Why are there so few original films that are released?

Why are there so few original films that are released? ...

Many avid film watchers have asked why does Hollywood continue remaking films in the present day, such as a great many Disney live action movies being made, legendary reboots decades after their first release, and of course, the beloved Spiderman torch being passed on to many actors.

It seems that Hollywood loves to remake films that performed at the top of the box office, either as a money grab or as an attempt to reimagine a once popular franchise or fanbase? Find out below.

Why are there so many film sequels and reboots?

Hollywood may consider remaking a film franchise or remaking a sequel in the hopes that the success of the first film will continue into the second. Perhaps Hollywood is aware that remaking a film franchise or making a sequel is a safe bet. The franchise is still loyal fans, so they're not just putting a new original film in the dark and hoping it gets seen.

According to Insider, Disney was able to instill a certain nostalgia among its original cartoon films while simultaneously allowing for young children, many of whom may be children of fans who grew up with the originals. Similarly with Spiderman, which was first released in 2002, it makes sense to revive it as its fans grow older.
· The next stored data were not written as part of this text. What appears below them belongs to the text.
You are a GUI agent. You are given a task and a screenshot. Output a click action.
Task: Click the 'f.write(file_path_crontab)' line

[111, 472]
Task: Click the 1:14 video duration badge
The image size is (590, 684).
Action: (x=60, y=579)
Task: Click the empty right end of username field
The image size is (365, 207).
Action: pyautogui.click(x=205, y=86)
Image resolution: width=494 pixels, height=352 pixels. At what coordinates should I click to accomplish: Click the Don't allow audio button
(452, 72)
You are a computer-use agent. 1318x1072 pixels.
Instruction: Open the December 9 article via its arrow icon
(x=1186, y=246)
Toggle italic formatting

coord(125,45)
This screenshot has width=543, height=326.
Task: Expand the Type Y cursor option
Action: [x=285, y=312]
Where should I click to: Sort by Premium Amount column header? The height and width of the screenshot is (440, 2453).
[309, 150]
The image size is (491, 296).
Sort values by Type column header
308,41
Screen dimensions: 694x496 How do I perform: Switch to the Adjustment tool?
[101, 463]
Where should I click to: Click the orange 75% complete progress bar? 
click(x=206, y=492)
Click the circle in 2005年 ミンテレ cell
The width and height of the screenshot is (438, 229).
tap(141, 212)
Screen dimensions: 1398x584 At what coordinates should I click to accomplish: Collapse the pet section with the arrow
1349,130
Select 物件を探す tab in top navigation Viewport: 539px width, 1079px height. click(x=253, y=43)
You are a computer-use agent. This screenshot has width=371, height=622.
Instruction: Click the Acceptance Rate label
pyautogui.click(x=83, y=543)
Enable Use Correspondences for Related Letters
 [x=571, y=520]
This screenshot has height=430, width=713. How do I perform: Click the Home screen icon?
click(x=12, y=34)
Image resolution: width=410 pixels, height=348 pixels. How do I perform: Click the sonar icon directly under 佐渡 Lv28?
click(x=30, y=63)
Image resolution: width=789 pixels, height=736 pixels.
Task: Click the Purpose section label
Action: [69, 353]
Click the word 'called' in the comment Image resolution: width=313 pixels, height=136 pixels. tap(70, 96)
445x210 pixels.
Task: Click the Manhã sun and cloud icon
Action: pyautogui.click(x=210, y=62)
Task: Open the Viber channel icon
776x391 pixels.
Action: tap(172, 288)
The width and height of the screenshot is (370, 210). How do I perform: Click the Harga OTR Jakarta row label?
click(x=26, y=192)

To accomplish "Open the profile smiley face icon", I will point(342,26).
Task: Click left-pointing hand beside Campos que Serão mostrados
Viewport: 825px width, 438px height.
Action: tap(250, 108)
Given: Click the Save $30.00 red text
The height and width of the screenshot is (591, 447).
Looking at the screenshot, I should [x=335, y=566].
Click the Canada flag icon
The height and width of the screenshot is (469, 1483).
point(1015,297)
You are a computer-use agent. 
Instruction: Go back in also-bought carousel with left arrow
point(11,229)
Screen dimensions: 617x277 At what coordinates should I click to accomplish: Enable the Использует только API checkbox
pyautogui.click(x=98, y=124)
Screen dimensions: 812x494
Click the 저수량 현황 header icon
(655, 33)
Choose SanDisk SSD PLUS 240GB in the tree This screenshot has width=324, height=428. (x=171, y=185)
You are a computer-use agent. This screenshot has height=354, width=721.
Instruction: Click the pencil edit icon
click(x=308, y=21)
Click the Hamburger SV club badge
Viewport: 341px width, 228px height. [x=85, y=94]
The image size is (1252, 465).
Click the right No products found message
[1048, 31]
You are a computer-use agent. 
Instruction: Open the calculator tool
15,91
Nevertheless, remaking films often becomes monotonous and starts to portray Hollywood in a negative light, according to IMD. "Hollywood's déjà vu situation illustrates how many other industries and organizations struggle to resist the temptation of overexploiting promising but temporary opportunities while under-exploring and not generating new ideas and concepts. This is one of the key difficulties of innovation."

A prequel may be necessary to explain certain character backstory or how they became who they were in the original film if the film is particularly popular? When does a prequel stop becoming a cash grab or exploitative tool by Hollywood?

Prequels may be standalone entities in their own right, although linked to a larger franchise, as in 'Fantastic Beasts and Where to Find Them,' which has had three sequels so far, although it originally served as a prequel to Harry Potter. Everything starts to become a little complicated when prequels get their own sequels.

Originals vs. remakes

Remakes and reboots appear to be the more popular choices for Hollywood and Disney in recent years. This trend has been especially prevalent for Disney, with the majority of its recent films either being linked to an existing franchise or a live-action remake of a previous film.

According to Digg.com, the percentage of original films has steadily decreased since 1978. Non-original films now make up a significant portion of the highest-grossing films at the box office, including "Avengers: Endgame," "Frozen II," "Spider-Man: Far From Home," and "Capain Marvel." The top five highest-grossing films are all from Disney, which suggests that it is the largest contributor to remakes or sequels.